The four crystallographically independent chains described here (three in the T336Y structure and one in the V333E structure) again show substantial interdomain flexibility between the internalin domain and the B repeat (Fig. 3). The relative domain orientation of T336Y chains A–C resembles that of wild-type chains A–C (Supplementary Figs. S1a–S1c). The orientation of the V333E variant is closest to crystal form II (PDB entry 7nms) of the T332E variant (Supplementary Fig. S1d).

Figure 3
Interdomain flexibility between the internalin domain and the B repeat. The four crystallographically independent chains reported here are superposed on the internalin domain to highlight relative B-repeat motions. The InlB₃₉₂ V333E variant is shown in green and InlB₃₉₂ T336Y chains A, B and C are shown in dark blue, blue and cyan, respectively. N and C-termini are labeled. C^α atoms of the C-terminal residues are shown as spheres.

3.4. Crystal packing

We had previously found all available InlB₃₉₂ structures with a resolved B repeat (PDB entries 7nms, 7pv8 and 7pv9) to share a recurring crystal contact between strand β2 of the B repeat and the interrepeat region of a neighboring internalin domain (Geerds et al., 2022). With the same space group and similar unit-cell constants, the packing of the T336Y variant is virtually identical to that of the wild type (PDB entry 7pv9), and the packing of the V333E variant is virtually identical to that of crystal form II of the T332E variant (PDB entry 7nms).

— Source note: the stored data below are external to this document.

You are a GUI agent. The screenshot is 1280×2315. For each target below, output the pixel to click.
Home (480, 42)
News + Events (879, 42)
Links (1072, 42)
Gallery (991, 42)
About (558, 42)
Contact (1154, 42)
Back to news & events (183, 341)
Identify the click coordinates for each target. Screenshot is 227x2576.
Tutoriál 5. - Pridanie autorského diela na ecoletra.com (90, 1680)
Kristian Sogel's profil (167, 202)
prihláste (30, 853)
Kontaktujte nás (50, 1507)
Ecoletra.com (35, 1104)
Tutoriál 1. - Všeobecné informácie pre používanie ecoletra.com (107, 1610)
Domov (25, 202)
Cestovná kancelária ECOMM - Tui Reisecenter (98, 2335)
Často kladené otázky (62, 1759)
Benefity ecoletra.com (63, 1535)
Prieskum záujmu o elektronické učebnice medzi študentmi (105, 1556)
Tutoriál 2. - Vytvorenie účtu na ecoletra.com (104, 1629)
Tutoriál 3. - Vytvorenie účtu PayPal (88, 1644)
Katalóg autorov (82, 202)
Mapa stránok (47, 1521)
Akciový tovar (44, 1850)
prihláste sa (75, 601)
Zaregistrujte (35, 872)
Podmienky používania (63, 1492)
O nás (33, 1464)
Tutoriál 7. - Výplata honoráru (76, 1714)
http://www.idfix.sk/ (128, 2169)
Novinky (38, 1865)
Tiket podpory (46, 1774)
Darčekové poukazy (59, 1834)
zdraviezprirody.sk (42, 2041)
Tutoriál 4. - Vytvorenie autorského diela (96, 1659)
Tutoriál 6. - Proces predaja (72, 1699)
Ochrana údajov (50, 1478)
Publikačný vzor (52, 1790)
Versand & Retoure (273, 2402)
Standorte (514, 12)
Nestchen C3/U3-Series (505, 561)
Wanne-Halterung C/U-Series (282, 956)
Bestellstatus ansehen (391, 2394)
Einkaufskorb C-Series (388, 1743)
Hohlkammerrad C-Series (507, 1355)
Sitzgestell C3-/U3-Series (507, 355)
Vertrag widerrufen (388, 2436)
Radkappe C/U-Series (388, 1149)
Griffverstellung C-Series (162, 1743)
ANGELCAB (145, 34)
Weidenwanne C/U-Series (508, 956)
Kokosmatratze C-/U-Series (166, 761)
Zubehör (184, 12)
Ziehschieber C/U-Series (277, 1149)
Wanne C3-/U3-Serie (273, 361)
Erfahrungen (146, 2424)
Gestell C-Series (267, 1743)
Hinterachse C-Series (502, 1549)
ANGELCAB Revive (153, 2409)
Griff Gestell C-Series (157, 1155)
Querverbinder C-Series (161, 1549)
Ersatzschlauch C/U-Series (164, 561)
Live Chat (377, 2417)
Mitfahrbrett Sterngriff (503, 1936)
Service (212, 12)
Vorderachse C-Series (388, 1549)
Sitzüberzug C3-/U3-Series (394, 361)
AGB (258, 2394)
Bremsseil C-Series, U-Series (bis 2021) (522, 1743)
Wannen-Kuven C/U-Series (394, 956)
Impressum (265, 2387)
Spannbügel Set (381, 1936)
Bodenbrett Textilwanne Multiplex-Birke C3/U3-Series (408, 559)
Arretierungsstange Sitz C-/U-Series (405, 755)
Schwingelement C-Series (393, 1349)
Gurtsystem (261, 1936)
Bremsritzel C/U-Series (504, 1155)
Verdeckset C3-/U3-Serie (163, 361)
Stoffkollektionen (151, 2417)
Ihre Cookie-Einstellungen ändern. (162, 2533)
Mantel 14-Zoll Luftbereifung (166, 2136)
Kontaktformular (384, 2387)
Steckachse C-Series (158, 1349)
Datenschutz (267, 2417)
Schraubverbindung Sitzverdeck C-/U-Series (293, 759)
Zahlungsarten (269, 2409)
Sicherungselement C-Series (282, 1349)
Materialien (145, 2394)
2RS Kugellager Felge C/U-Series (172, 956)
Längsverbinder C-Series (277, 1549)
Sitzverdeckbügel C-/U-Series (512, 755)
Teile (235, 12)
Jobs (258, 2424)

Accordingly, all three chains of the T336Y variant and the V333E variant chain also form the recurring crystal contact (Fig. 4).

Figure 4
A conserved crystal contact present in all InlB₃₉₂ structures. The coloring follows Fig. 2

(internalin domain, yellow/orange/red; B repeat, cyan). The four independent chains reported here are superposed on the B repeat (left molecule). All four form a crystal contact between strand β2 of the B repeat and the interrepeat region (red) of a neighboring internalin domain (right molecule). The dimeric arrangement shown is not C₂-symmetric. The B repeat of the right molecule forms the same contact with another neighbor.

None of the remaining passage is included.